Thus, the upper module 30 is powered by the robot chassis 20 during operation, and by providing a battery backup, the upper module 30 can be powered by the battery backup when the upper module 30 is detached from the robot chassis 20.

Referring to fig. 15, in a specific embodiment, the robot chassis 20 may be provided with a first assembly 203, each of the upper modules 30 may be provided with a second assembly 303 matched with the first assembly 203, and the upper modules 30 and the robot chassis 20 may be detachably connected through the first assembly 203 and the second assembly 303. The first component 203 and the second component 303 may be joined together or may be separated.

Thus, by providing the first component 203 and the second component 303, the upper mounted module 30 may be detachably connected to the robot chassis 20, facilitating replacement of the upper mounted module 30.

The embodiment of the present application further provides a computer-readable storage medium, where the computer-readable storage medium is used for storing a computer program, and when the computer program is executed, the steps of the communication method of the stackable robot in the embodiment of the present application are implemented, and a specific implementation manner of the steps is consistent with the implementation manner and the achieved technical effect described in the embodiment of the communication method of the stackable robot, and some contents are not described again.
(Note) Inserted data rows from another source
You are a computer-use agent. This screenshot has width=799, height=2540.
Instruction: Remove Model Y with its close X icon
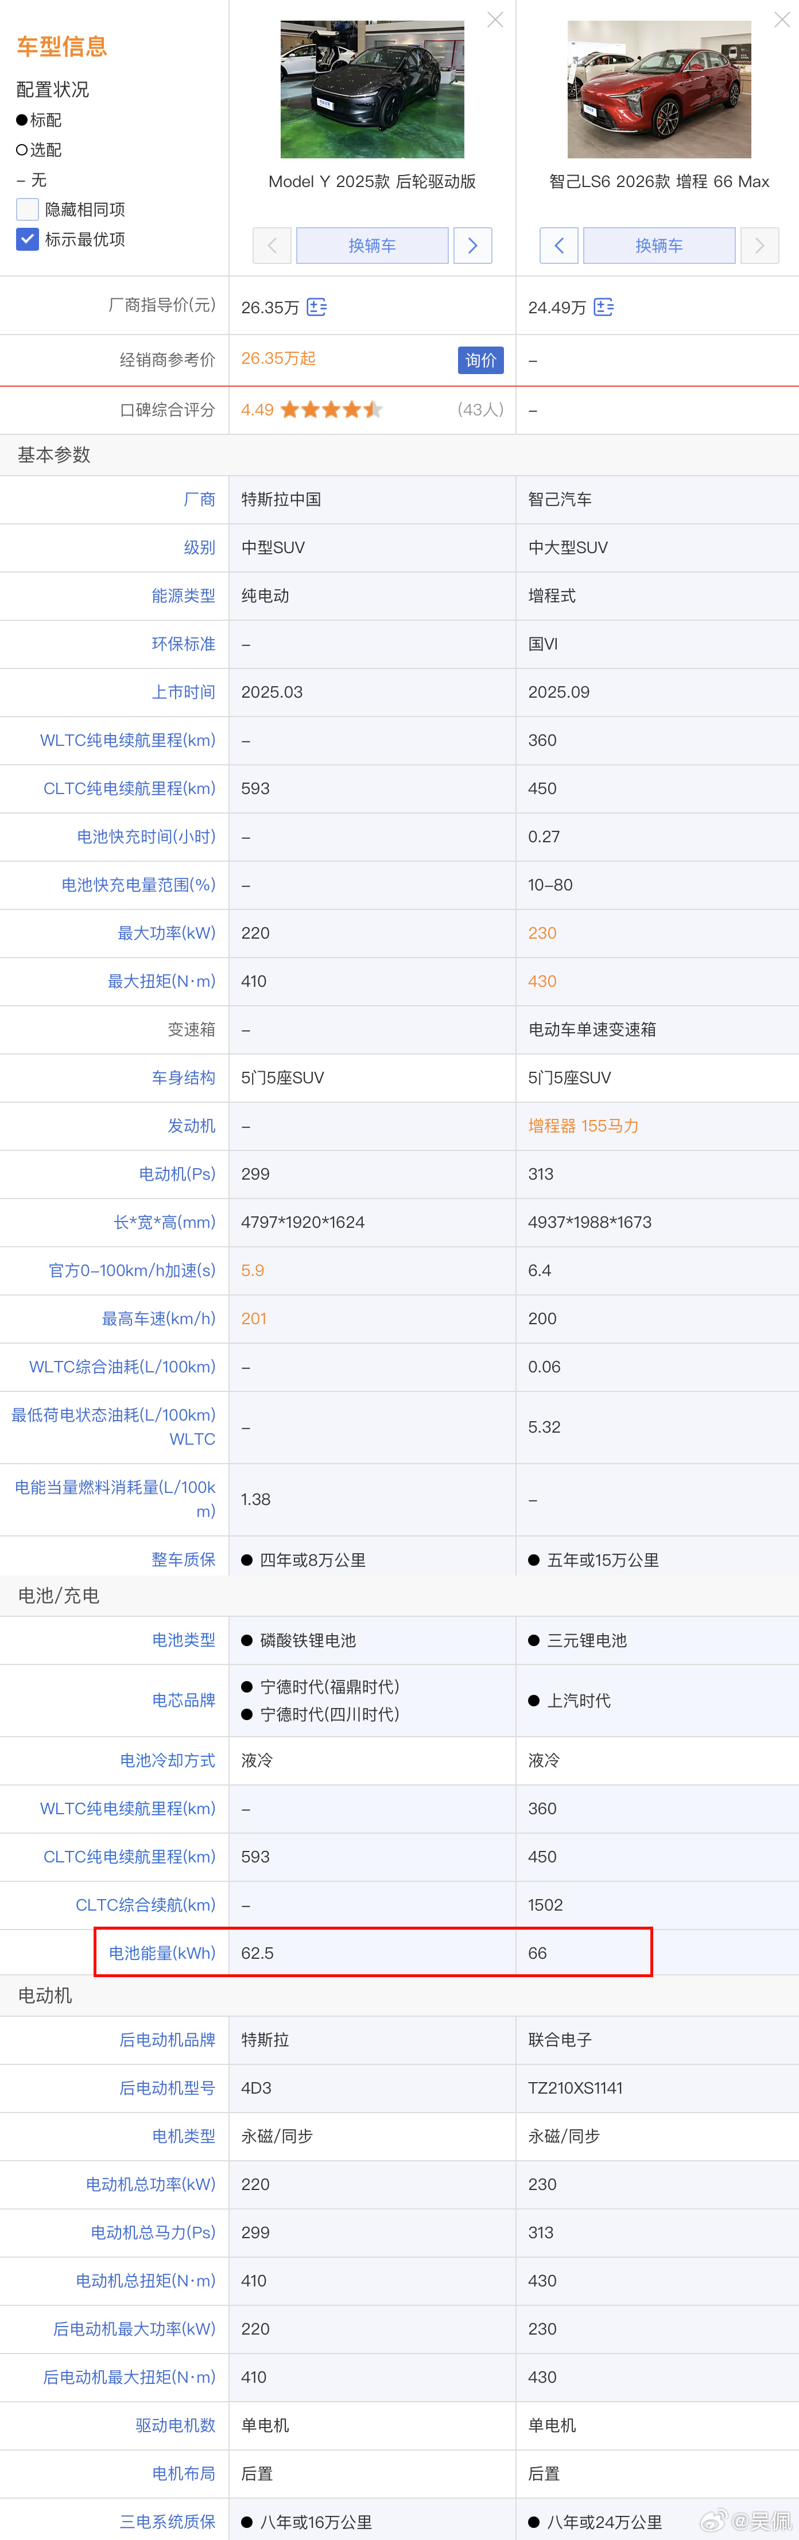[495, 20]
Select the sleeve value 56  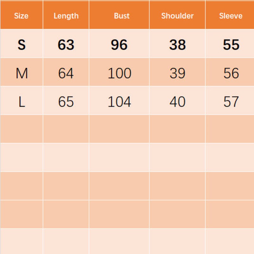point(231,73)
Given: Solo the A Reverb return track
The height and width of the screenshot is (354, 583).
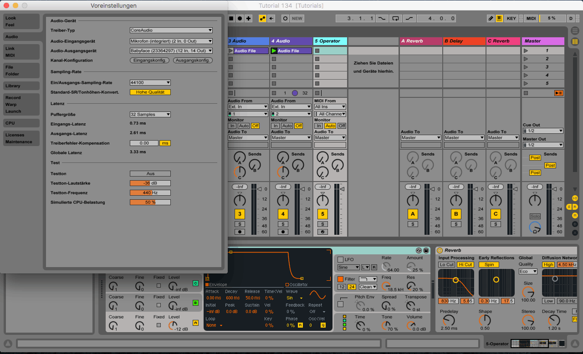Looking at the screenshot, I should (x=413, y=224).
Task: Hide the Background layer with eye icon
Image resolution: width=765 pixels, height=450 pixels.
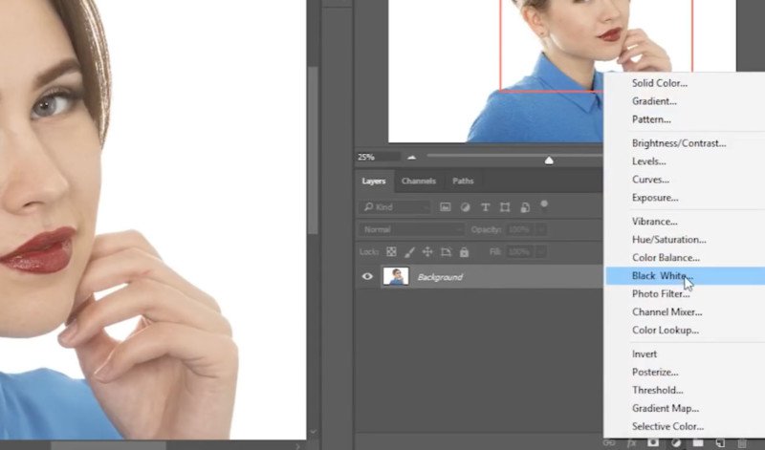Action: tap(367, 277)
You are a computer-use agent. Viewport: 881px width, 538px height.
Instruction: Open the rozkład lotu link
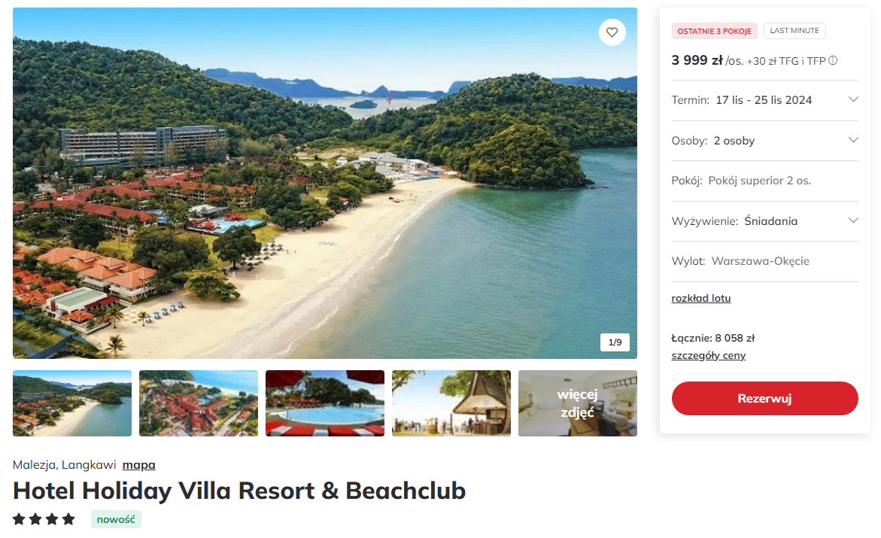tap(700, 299)

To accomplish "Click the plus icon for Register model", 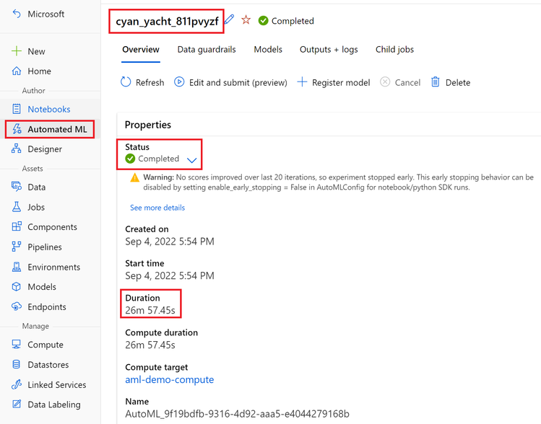I will pyautogui.click(x=302, y=82).
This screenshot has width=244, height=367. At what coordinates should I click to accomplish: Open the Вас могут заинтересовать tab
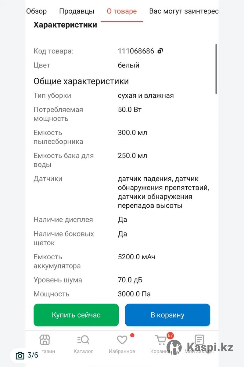(184, 11)
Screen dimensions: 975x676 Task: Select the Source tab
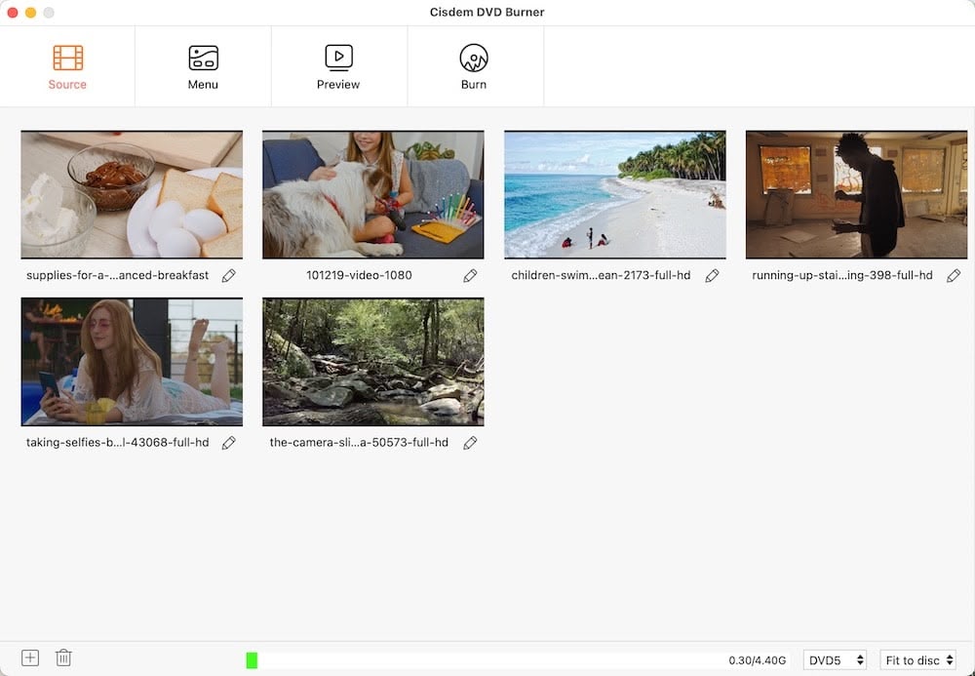pyautogui.click(x=67, y=67)
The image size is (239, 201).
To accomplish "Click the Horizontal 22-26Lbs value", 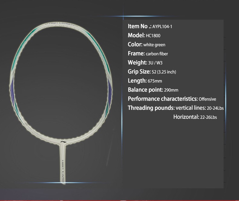I will tap(208, 117).
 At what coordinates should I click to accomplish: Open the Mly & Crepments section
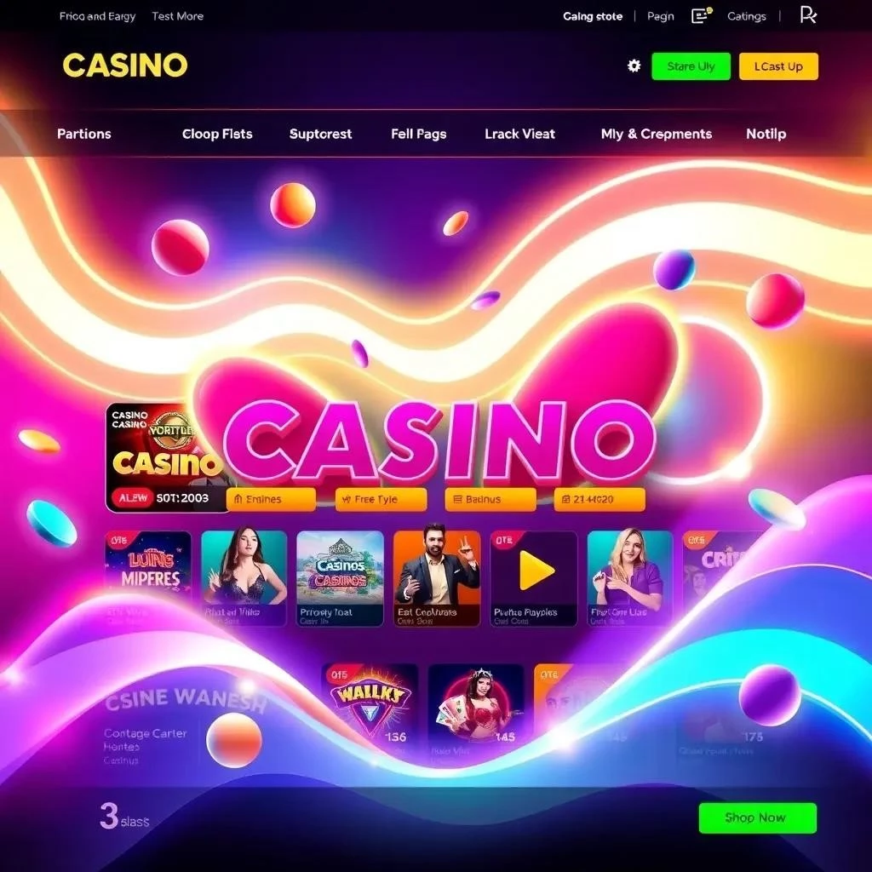point(657,134)
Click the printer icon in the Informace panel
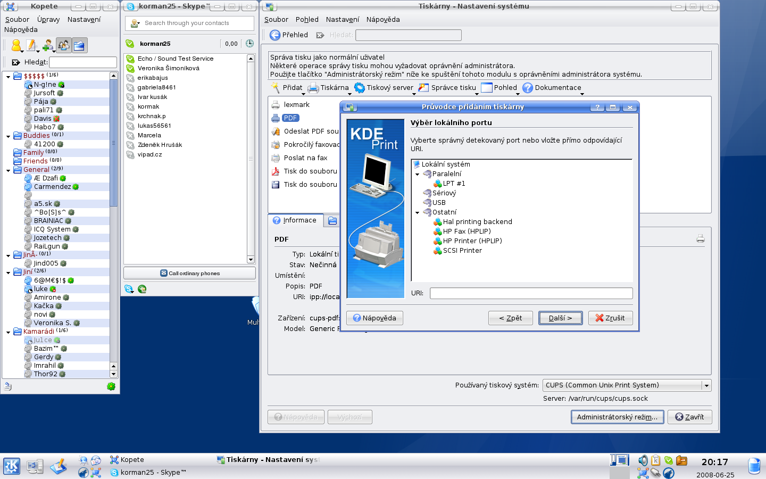 700,239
Fig. 16 shows a program product 300 for implementing the method provided by the embodiment, which may employ a portable compact disc read only memory (CD-ROM) and include program codes, and may be run on a terminal device, such as a personal computer. However, the program product 300 of the present invention is not so limited, and in this document, a readable storage medium may be any tangible medium that can contain, or store a program for use by or in connection with an instruction execution system, apparatus, or device. Program product 300 may employ any combination of one or more readable media. The readable medium may be a readable signal medium or a readable storage medium. A readable storage medium may be, for example, but not limited to, an electronic, magnetic, optical, electromagnetic, infrared, or semiconductor system, apparatus, or device, or any combination of the foregoing. More specific examples (a non-exhaustive list) of the readable storage medium include: an electrical connection having one or more wires, a portable disk, a hard disk, a Random Access Memory (RAM), a read-only memory (ROM), an erasable programmable read-only memory (EPROM or flash memory), an optical fiber, a portable compact disc read-only memory (CD-ROM), an optical storage device, a magnetic storage device, or any suitable combination of the foregoing.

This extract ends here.